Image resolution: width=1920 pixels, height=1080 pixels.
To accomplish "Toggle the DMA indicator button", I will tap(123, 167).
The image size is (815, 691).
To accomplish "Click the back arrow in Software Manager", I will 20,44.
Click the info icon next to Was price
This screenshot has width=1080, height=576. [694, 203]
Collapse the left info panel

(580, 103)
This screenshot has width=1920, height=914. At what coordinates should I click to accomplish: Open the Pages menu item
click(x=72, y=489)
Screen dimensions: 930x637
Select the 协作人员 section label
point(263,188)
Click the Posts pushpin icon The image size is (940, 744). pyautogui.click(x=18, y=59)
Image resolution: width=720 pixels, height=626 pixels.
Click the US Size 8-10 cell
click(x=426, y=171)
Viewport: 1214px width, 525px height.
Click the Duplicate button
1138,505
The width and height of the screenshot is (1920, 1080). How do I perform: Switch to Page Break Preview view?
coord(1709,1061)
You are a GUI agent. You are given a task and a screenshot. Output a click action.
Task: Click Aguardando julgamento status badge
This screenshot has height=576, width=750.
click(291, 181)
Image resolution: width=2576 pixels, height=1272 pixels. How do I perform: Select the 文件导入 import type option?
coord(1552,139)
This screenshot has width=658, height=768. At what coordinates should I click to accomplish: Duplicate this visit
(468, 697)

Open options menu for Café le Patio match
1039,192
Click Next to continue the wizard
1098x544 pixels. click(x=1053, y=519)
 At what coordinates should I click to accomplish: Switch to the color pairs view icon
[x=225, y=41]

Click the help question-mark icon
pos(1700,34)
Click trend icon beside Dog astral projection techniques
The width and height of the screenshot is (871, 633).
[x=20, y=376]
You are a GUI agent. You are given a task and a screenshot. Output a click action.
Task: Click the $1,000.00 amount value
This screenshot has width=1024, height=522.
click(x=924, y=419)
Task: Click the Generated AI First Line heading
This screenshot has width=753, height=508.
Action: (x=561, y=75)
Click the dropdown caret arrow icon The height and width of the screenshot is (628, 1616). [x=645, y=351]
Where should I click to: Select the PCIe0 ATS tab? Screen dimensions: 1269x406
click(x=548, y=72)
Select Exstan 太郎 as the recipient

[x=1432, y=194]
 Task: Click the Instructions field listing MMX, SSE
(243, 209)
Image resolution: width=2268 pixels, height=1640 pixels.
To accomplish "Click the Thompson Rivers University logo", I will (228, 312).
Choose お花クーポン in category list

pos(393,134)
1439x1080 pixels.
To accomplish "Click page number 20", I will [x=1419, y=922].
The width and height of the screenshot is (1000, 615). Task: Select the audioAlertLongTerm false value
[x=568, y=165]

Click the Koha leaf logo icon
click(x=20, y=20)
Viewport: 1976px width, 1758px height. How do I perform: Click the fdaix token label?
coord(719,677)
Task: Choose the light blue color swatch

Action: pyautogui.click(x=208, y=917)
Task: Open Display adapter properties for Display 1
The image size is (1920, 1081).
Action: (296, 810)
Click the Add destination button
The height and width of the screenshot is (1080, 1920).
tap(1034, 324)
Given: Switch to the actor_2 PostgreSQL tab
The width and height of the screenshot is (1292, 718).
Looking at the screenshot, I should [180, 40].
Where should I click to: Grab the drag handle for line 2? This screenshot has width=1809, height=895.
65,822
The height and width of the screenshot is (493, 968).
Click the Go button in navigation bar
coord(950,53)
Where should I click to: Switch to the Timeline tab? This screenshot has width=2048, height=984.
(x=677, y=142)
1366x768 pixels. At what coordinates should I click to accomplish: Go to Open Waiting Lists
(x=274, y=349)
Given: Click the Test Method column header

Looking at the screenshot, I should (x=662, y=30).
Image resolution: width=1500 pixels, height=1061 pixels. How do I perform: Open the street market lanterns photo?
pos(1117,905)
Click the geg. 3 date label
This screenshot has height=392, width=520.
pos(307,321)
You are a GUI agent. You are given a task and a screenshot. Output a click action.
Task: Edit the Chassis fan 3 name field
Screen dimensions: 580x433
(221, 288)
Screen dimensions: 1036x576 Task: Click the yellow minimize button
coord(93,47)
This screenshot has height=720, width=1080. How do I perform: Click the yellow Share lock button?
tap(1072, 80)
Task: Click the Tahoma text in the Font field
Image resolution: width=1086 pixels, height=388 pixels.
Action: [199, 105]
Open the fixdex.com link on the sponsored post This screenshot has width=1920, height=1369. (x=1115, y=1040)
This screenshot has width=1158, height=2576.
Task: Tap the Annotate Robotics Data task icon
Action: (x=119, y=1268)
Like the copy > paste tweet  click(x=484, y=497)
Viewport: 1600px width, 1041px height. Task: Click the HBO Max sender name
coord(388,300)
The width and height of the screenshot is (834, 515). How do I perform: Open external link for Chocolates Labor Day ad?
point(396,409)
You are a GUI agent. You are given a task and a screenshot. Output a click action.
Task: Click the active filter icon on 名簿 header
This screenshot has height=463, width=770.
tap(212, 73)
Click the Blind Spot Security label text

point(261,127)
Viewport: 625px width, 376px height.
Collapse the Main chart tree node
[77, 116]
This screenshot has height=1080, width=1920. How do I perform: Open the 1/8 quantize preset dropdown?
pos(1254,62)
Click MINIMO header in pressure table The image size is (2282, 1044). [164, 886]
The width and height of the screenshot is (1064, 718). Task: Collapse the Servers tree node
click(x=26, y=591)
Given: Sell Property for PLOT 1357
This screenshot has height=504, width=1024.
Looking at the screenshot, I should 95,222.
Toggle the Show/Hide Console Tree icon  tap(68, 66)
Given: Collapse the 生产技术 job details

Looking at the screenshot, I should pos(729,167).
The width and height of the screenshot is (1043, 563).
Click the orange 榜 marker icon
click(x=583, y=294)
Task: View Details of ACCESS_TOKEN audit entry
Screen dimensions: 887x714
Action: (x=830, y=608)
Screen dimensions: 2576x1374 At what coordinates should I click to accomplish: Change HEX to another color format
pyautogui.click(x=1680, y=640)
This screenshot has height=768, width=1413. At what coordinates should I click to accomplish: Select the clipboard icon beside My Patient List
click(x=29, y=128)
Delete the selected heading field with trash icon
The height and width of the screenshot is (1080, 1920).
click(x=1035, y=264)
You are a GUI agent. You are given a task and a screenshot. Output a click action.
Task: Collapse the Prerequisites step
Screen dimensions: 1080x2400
..............................
Recopiez à l'identique l'intégralité du matériau ci-dessus, sans rien y modifier.

Image resolution: width=1920 pixels, height=1080 pixels.
To accomplish "Toggle the DMA indicator button", I will tap(123, 167).
The image size is (815, 691).
To accomplish "Click the back arrow in Software Manager", I will 20,44.
Click the info icon next to Was price
This screenshot has width=1080, height=576. [694, 203]
Collapse the left info panel

(580, 103)
This screenshot has width=1920, height=914. At what coordinates should I click to accomplish: Open the Pages menu item
click(x=72, y=489)
Screen dimensions: 930x637
Select the 协作人员 section label
point(263,188)
Click the Posts pushpin icon The image size is (940, 744). pyautogui.click(x=18, y=59)
Image resolution: width=720 pixels, height=626 pixels.
Click the US Size 8-10 cell
click(x=426, y=171)
Viewport: 1214px width, 525px height.
Click the Duplicate button
1138,505
The width and height of the screenshot is (1920, 1080). How do I perform: Switch to Page Break Preview view?
coord(1709,1061)
You are a GUI agent. You are given a task and a screenshot. Output a click action.
Task: Click Aguardando julgamento status badge
This screenshot has height=576, width=750.
click(291, 181)
Image resolution: width=2576 pixels, height=1272 pixels. How do I perform: Select the 文件导入 import type option?
coord(1552,139)
This screenshot has width=658, height=768. At what coordinates should I click to accomplish: Duplicate this visit
(468, 697)

Open options menu for Café le Patio match
1039,192
Click Next to continue the wizard
1098x544 pixels. click(x=1053, y=519)
 At what coordinates should I click to accomplish: Switch to the color pairs view icon
[x=225, y=41]

Click the help question-mark icon
pos(1700,34)
Click trend icon beside Dog astral projection techniques
The width and height of the screenshot is (871, 633).
[x=20, y=376]
You are a GUI agent. You are given a task and a screenshot. Output a click action.
Task: Click the $1,000.00 amount value
This screenshot has width=1024, height=522.
click(x=924, y=419)
Task: Click the Generated AI First Line heading
This screenshot has width=753, height=508.
Action: (x=561, y=75)
Click the dropdown caret arrow icon The height and width of the screenshot is (628, 1616). [x=645, y=351]
Where should I click to: Select the PCIe0 ATS tab? Screen dimensions: 1269x406
click(x=548, y=72)
Select Exstan 太郎 as the recipient

[x=1432, y=194]
 Task: Click the Instructions field listing MMX, SSE
(243, 209)
Image resolution: width=2268 pixels, height=1640 pixels.
To accomplish "Click the Thompson Rivers University logo", I will (228, 312).
Choose お花クーポン in category list

pos(393,134)
1439x1080 pixels.
To accomplish "Click page number 20", I will [x=1419, y=922].
The width and height of the screenshot is (1000, 615). Task: Select the audioAlertLongTerm false value
[x=568, y=165]

Click the Koha leaf logo icon
click(x=20, y=20)
Viewport: 1976px width, 1758px height. How do I perform: Click the fdaix token label?
coord(719,677)
Task: Choose the light blue color swatch

Action: pyautogui.click(x=208, y=917)
Task: Open Display adapter properties for Display 1
The image size is (1920, 1081).
Action: (296, 810)
Click the Add destination button
The height and width of the screenshot is (1080, 1920).
tap(1034, 324)
Given: Switch to the actor_2 PostgreSQL tab
The width and height of the screenshot is (1292, 718).
Looking at the screenshot, I should [180, 40].
Where should I click to: Grab the drag handle for line 2? This screenshot has width=1809, height=895.
65,822
The height and width of the screenshot is (493, 968).
Click the Go button in navigation bar
coord(950,53)
Where should I click to: Switch to the Timeline tab? This screenshot has width=2048, height=984.
(x=677, y=142)
1366x768 pixels. At what coordinates should I click to accomplish: Go to Open Waiting Lists
(x=274, y=349)
Given: Click the Test Method column header

Looking at the screenshot, I should (x=662, y=30).
Image resolution: width=1500 pixels, height=1061 pixels. How do I perform: Open the street market lanterns photo?
pos(1117,905)
Click the geg. 3 date label
This screenshot has height=392, width=520.
pos(307,321)
You are a GUI agent. You are given a task and a screenshot. Output a click action.
Task: Edit the Chassis fan 3 name field
Screen dimensions: 580x433
(221, 288)
Screen dimensions: 1036x576 Task: Click the yellow minimize button
coord(93,47)
This screenshot has height=720, width=1080. How do I perform: Click the yellow Share lock button?
tap(1072, 80)
Task: Click the Tahoma text in the Font field
Image resolution: width=1086 pixels, height=388 pixels.
Action: [199, 105]
Open the fixdex.com link on the sponsored post This screenshot has width=1920, height=1369. (x=1115, y=1040)
This screenshot has width=1158, height=2576.
Task: Tap the Annotate Robotics Data task icon
Action: (x=119, y=1268)
Like the copy > paste tweet  click(x=484, y=497)
Viewport: 1600px width, 1041px height. Task: Click the HBO Max sender name
coord(388,300)
The width and height of the screenshot is (834, 515). How do I perform: Open external link for Chocolates Labor Day ad?
point(396,409)
You are a GUI agent. You are given a task and a screenshot. Output a click action.
Task: Click the active filter icon on 名簿 header
This screenshot has height=463, width=770.
tap(212, 73)
Click the Blind Spot Security label text

point(261,127)
Viewport: 625px width, 376px height.
Collapse the Main chart tree node
[77, 116]
This screenshot has height=1080, width=1920. How do I perform: Open the 1/8 quantize preset dropdown?
pos(1254,62)
Click MINIMO header in pressure table The image size is (2282, 1044). [164, 886]
The width and height of the screenshot is (1064, 718). Task: Collapse the Servers tree node
click(x=26, y=591)
Given: Sell Property for PLOT 1357
This screenshot has height=504, width=1024.
Looking at the screenshot, I should 95,222.
Toggle the Show/Hide Console Tree icon  tap(68, 66)
Given: Collapse the 生产技术 job details

Looking at the screenshot, I should pos(729,167).
The width and height of the screenshot is (1043, 563).
Click the orange 榜 marker icon
click(x=583, y=294)
Task: View Details of ACCESS_TOKEN audit entry
Screen dimensions: 887x714
Action: (x=830, y=608)
Screen dimensions: 2576x1374 At what coordinates should I click to accomplish: Change HEX to another color format
pyautogui.click(x=1680, y=640)
This screenshot has height=768, width=1413. At what coordinates should I click to accomplish: Select the clipboard icon beside My Patient List
click(x=29, y=128)
Delete the selected heading field with trash icon
The height and width of the screenshot is (1080, 1920).
click(x=1035, y=264)
You are a GUI agent. You are given a task and a screenshot. Output a click action.
Task: Collapse the Prerequisites step
Screen dimensions: 1080x2400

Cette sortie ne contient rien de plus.